Euro 2012: Antisemitic Echoes That Threaten Celebration of Football
In Lviv in western Ukraine, a place I had never visited before, I found the darkness in people’s souls. The city survived the worst of the war. Its perfectly preserved medieval heart is wrapped in a ribbon of Austro-Hungarian imperial boulevards and architecture.
But conversation after conversation with people from all walks of life reveal them looking backwards into the bleak times. Perhaps that’s to be expected given the catastrophic destruction visited on the two countries, but it has led many to a world-view that is a perversion of the golden rule: do unto others as others have done unto you.
It is most visible in the culture surrounding football. Racism, xenophobia, Jew hatred, all manifest themselves at the footie. Why this hatred should be so strong has social historians grasping for answers.
Jan Olaszek, of Poland’s Institute of National Remembrance, says: “People don’t know history. They know stereotypes.” This is what lies behind one of the strangest phenomena of contemporary Polish life, what Olaszek calls “antisemitism without Jews”.
Poland was the centre of the Holocaust. There are virtually no Jews left in the country, yet antisemitism persists. This is what Olaszek means by stereotypes. “Some Poles think all Jews were communists.”

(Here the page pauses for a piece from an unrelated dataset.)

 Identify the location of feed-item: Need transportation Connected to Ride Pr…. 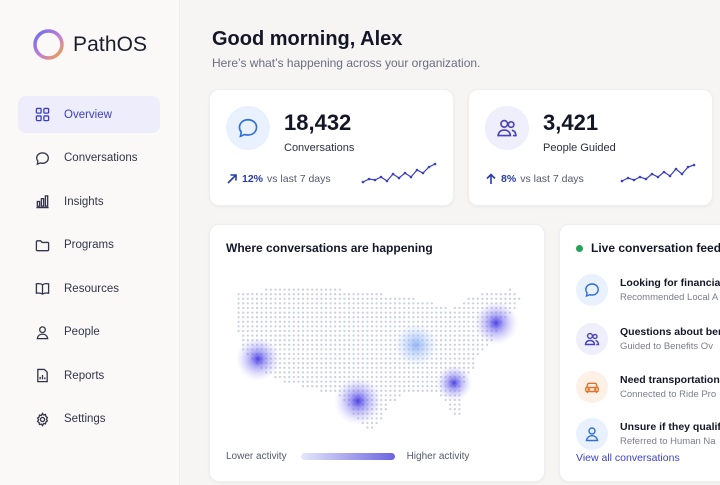
(648, 388).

Zhid kommune, Jew communist, is still a common epithet in Poland. It is a synonym for the Soviet era. But there is the old stereotype as well and that’s the one on display at football stadiums. There, Jew is a term of abuse, a way of telling the other team’s supporters you aren’t really Polish, you are something else, something less than human.
The ugliness is tolerated. In Rzeszow last year a huge banner reading “Death to the hook-nosed ones”, illustrated by a grotesque caricature of a bearded Jewish man with a long, crooked nose wearing a yarmulke, was unfurled.